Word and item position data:
* * * * * * *
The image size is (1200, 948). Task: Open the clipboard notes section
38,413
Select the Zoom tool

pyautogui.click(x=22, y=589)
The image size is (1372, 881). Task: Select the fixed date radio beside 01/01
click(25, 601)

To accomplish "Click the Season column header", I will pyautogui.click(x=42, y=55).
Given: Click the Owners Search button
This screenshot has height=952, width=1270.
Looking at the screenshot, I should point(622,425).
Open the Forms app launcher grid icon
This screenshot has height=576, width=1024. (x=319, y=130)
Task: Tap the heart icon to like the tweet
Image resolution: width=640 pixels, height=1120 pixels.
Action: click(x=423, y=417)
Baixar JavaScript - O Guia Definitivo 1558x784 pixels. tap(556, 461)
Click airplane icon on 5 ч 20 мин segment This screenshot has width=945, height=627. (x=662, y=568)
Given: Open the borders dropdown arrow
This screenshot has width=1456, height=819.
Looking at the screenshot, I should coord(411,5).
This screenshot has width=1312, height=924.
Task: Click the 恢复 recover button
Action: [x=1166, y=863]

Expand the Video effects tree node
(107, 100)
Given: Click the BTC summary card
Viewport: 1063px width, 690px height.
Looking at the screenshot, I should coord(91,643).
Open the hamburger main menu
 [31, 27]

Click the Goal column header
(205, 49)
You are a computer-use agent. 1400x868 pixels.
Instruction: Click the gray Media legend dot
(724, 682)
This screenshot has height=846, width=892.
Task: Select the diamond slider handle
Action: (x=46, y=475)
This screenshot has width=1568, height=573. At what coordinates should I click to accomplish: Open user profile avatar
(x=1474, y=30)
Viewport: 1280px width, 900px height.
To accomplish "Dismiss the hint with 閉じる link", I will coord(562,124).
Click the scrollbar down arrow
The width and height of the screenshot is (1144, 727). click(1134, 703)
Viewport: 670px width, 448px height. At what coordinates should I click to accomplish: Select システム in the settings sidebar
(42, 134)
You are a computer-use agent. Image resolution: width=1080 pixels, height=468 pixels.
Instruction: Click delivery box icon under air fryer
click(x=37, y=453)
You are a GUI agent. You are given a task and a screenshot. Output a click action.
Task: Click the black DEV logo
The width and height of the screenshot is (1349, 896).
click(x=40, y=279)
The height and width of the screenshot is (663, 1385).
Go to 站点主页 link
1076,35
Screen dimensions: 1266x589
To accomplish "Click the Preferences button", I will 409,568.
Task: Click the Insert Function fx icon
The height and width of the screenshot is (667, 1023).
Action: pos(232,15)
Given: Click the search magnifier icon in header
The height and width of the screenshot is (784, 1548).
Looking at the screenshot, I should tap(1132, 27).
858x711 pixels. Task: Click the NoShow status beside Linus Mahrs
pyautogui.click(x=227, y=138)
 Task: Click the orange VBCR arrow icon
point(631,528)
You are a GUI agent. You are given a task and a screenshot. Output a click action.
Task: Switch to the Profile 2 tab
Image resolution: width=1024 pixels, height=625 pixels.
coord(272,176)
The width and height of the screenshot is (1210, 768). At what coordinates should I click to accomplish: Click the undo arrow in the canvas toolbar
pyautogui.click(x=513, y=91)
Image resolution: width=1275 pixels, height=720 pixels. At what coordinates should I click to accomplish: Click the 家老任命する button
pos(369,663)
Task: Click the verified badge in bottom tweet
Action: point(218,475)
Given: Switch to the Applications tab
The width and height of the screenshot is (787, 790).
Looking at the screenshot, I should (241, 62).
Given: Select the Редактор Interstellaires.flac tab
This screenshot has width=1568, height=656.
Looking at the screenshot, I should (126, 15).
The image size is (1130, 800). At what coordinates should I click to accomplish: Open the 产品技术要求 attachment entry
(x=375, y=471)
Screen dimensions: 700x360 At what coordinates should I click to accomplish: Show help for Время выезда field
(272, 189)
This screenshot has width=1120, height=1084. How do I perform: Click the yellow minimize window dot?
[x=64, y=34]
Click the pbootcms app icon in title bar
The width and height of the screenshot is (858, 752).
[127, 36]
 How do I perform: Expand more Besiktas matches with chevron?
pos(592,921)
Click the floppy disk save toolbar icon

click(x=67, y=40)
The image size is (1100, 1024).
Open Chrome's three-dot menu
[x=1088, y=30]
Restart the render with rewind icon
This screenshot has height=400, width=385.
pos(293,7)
* * * * * * *
Reproduce the records from the line containing "This screenshot has width=1120, height=1084." through the line containing "[x=1088, y=30]", both included, keeping every line in place but shifting each coordinate in the answers up by 131. Give only those lines.

[Solution for this exercise]
This screenshot has width=1120, height=1084. How do I perform: Click the yellow minimize window dot?
[x=195, y=165]
Click the pbootcms app icon in title bar
The width and height of the screenshot is (858, 752).
[258, 167]
 How do I perform: Expand more Besiktas matches with chevron?
pos(723,1052)
Click the floppy disk save toolbar icon

click(x=198, y=171)
The image size is (1100, 1024).
Open Chrome's three-dot menu
[x=1219, y=161]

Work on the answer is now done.